**INSTRUCTIONS TO FOLLOW:** Find the word "Edit" in the listing; pull out each line holding it.

============================================================

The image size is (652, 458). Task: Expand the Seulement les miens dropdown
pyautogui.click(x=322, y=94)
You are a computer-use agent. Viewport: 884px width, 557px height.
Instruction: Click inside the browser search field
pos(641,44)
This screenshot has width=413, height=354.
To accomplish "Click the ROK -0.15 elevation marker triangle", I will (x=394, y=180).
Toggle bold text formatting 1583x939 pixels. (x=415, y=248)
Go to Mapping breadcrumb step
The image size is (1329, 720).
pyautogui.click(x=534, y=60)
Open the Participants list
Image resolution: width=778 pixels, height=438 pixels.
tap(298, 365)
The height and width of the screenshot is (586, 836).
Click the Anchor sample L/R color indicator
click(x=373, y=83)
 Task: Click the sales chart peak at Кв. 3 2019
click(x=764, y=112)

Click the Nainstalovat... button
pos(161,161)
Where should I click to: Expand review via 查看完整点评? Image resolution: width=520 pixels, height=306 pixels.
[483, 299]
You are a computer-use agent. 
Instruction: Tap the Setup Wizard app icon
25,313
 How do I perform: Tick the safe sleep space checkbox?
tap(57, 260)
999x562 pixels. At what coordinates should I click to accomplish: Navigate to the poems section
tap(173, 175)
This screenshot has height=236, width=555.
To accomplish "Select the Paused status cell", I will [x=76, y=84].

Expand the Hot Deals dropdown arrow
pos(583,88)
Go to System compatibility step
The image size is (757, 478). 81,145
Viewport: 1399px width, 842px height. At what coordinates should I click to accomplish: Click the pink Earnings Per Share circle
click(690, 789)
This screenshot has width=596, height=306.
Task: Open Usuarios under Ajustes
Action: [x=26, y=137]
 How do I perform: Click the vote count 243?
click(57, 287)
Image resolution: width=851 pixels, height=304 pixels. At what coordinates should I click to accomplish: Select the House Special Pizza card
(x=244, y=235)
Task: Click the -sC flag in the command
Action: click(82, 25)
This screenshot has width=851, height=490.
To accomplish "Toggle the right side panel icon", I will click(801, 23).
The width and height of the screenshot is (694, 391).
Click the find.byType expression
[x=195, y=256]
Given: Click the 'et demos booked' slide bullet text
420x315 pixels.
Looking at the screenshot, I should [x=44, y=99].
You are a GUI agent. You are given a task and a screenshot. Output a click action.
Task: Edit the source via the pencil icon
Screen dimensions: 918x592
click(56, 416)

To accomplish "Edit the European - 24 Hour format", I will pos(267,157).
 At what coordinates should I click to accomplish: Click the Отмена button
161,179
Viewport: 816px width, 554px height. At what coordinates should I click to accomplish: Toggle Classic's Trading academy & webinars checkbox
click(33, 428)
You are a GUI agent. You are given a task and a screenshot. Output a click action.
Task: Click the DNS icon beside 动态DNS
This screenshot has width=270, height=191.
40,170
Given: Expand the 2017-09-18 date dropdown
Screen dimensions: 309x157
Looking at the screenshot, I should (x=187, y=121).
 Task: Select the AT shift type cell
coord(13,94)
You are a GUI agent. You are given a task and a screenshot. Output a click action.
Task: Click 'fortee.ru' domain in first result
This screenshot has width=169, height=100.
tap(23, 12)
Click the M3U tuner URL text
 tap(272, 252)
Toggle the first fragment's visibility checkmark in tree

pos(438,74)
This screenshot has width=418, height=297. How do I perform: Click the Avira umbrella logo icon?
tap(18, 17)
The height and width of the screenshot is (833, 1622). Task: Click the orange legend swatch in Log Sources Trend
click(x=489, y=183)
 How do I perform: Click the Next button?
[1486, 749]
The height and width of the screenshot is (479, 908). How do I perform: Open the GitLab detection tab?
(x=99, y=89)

============================================================

**TASK ANSWER:**
Task: Edit the source via the pencil icon
To accomplish "Edit the European - 24 Hour format", I will pos(267,157).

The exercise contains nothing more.